- Genre: Children's Afternoon Magazine
- Created by: Harvey Shore
- Presented by: James Valentine (1987–1990) Stephanie Osfield (1991) Michael Tunn (1991–1993)
- Composer: Paul Mac
- Country of origin: Australia
- Original language: English
- No. of seasons: 7

Original release
- Network: ABC TV
- Release: 16 February 1987 – 17 December 1993

= The Afternoon Show (Australian TV series) =

Australian children's television series

The Afternoon Show is an Australian children's afternoon magazine television series that aired on the ABC from 16 February 1987 to 17 December 1993. It was the wrapper show for the afternoon children's programming block between 5:00 pm. to 6:00 p.m.

Presented by James Valentine (1987–1990), Basia Bonkowski (1990), Stephanie Osfield (1991) and Michael Tunn (1991–1993), the show aired a selection of cartoons such as The Mysterious Cities of Gold, Inspector Gadget, Spartakus and the Sun Beneath the Sea, Count Duckula, Danger Mouse, Widget, Alvin and the Chipmunks, Roger Ramjet, The Ratties, Captain Planet and the Planeteers, Bananaman, The Trap Door, The Adventures of Tintin and Rocky and Bullwinkle as well as a variety of different comedy, drama, adventure, action and game shows including such International programs as Grange Hill (plus a behind-the-scenes special of the series), Doctor Who, The Campbells, You Can't Do That on Television, all four original shows in the Degrassi trilogy (as well as the television movie School's Out), The Baby-Sitters Club, Dramarama, Return of the Antelope, Monkey, Milligan, Danger Bay, Metal Mickey, Press Gang, Barriers, The New Adventures of Beans Baxter, Grim Tales, The Goodies, The Lion, the Witch and the Wardrobe, Your Mother Wouldn't Like It, Educating Marmalade and several British children's short lived adventure, drama and comedy shows and serials and Australian shows like Vidiot, Behind the News, Secret Valley, Pals, Big Square Eye, Earthwatch, Finders Keepers, c/o The Bartons (a show that only aired on ABC once in 1988 but still aired on the BBC in the UK) and a two-part special created for The Afternoon Show called Bodybeat.

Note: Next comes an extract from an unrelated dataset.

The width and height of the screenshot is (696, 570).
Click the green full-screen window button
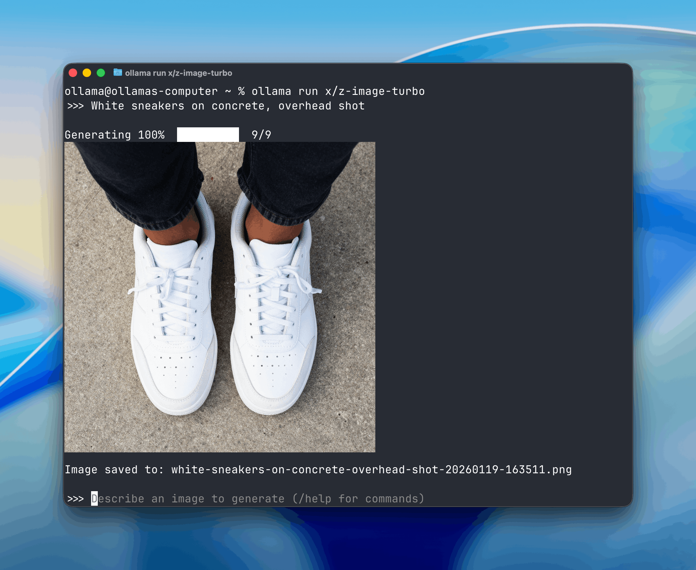101,73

The show sometimes airs music videos in between gaps.

The original host, James Valentine left at the end of the 80s, and the series had a couple of female hosts fill in until a permanent host could be found. In May 1991, 17 year-old Michael Tunn, Australia's youngest professional radio presenter at the time, took over hosting duties until it was eventually discontinued just over 2 years later.

In January 1993, the show later had a Summer Edition with five extra programs including all ten episodes of Finders Keepers, reruns of The Ratties and Roger Ramjet, debuts of the American-British-Welsh animated series Fantastic Max and the British drama and serial series Dodgem, Troublemakers, The Gift and Sweet Seventeen and small repeats of Big Square Eye.

Several months after the show was axed in late 1993, it was replaced by a new half hour music series called Loud. Hosted by Michael Tunn (who hosted The Afternoon Show from 13 May 1991 to 17 December 1993), it featured music videos, video game and movie reviews, feature stories on youth culture, on location interviews with bands and musicians talking about their favourite bands. The series first aired on 11 April 1994 and was shown on ABC from Monday to Thursday every afternoon at 5:30. The final episode was broadcast on 16 June 1994.